__Information shown__:
--- START ---

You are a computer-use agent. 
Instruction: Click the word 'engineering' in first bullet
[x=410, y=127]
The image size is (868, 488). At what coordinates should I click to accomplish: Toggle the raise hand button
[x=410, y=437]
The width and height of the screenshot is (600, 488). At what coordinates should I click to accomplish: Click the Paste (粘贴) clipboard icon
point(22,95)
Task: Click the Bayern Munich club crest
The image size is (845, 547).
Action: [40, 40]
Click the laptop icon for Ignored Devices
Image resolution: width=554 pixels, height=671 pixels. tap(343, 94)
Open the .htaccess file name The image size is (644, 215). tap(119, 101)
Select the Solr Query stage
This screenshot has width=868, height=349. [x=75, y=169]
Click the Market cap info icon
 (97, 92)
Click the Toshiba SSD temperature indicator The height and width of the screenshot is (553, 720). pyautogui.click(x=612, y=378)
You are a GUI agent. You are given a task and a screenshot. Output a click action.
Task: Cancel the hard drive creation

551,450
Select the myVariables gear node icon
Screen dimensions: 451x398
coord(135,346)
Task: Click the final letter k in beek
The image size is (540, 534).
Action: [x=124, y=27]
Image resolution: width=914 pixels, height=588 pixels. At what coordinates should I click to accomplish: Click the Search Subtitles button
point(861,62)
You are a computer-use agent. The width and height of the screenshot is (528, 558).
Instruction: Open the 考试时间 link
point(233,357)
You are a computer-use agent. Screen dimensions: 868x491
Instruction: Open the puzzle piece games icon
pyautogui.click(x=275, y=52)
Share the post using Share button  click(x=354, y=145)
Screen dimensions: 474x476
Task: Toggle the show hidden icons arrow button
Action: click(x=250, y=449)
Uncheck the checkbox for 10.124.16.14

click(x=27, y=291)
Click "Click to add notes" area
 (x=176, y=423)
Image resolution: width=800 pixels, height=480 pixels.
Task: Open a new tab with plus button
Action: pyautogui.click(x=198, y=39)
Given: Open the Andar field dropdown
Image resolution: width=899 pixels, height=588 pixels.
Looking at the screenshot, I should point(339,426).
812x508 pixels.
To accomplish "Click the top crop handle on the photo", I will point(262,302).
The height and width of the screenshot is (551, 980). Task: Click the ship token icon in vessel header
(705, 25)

--- END ---

__What is required__: Retype the material word for word, including every line.

__Exercise output__:
You are a computer-use agent. 
Instruction: Click the word 'engineering' in first bullet
[x=410, y=127]
The image size is (868, 488). At what coordinates should I click to accomplish: Toggle the raise hand button
[x=410, y=437]
The width and height of the screenshot is (600, 488). At what coordinates should I click to accomplish: Click the Paste (粘贴) clipboard icon
point(22,95)
Task: Click the Bayern Munich club crest
The image size is (845, 547).
Action: [40, 40]
Click the laptop icon for Ignored Devices
Image resolution: width=554 pixels, height=671 pixels. tap(343, 94)
Open the .htaccess file name The image size is (644, 215). tap(119, 101)
Select the Solr Query stage
This screenshot has width=868, height=349. [x=75, y=169]
Click the Market cap info icon
 (97, 92)
Click the Toshiba SSD temperature indicator The height and width of the screenshot is (553, 720). pyautogui.click(x=612, y=378)
You are a GUI agent. You are given a task and a screenshot. Output a click action.
Task: Cancel the hard drive creation

551,450
Select the myVariables gear node icon
Screen dimensions: 451x398
coord(135,346)
Task: Click the final letter k in beek
The image size is (540, 534).
Action: [x=124, y=27]
Image resolution: width=914 pixels, height=588 pixels. At what coordinates should I click to accomplish: Click the Search Subtitles button
point(861,62)
You are a computer-use agent. The width and height of the screenshot is (528, 558).
Instruction: Open the 考试时间 link
point(233,357)
You are a computer-use agent. Screen dimensions: 868x491
Instruction: Open the puzzle piece games icon
pyautogui.click(x=275, y=52)
Share the post using Share button  click(x=354, y=145)
Screen dimensions: 474x476
Task: Toggle the show hidden icons arrow button
Action: click(x=250, y=449)
Uncheck the checkbox for 10.124.16.14

click(x=27, y=291)
Click "Click to add notes" area
 (x=176, y=423)
Image resolution: width=800 pixels, height=480 pixels.
Task: Open a new tab with plus button
Action: pyautogui.click(x=198, y=39)
Given: Open the Andar field dropdown
Image resolution: width=899 pixels, height=588 pixels.
Looking at the screenshot, I should point(339,426).
812x508 pixels.
To accomplish "Click the top crop handle on the photo", I will point(262,302).
The height and width of the screenshot is (551, 980). Task: Click the ship token icon in vessel header
(705, 25)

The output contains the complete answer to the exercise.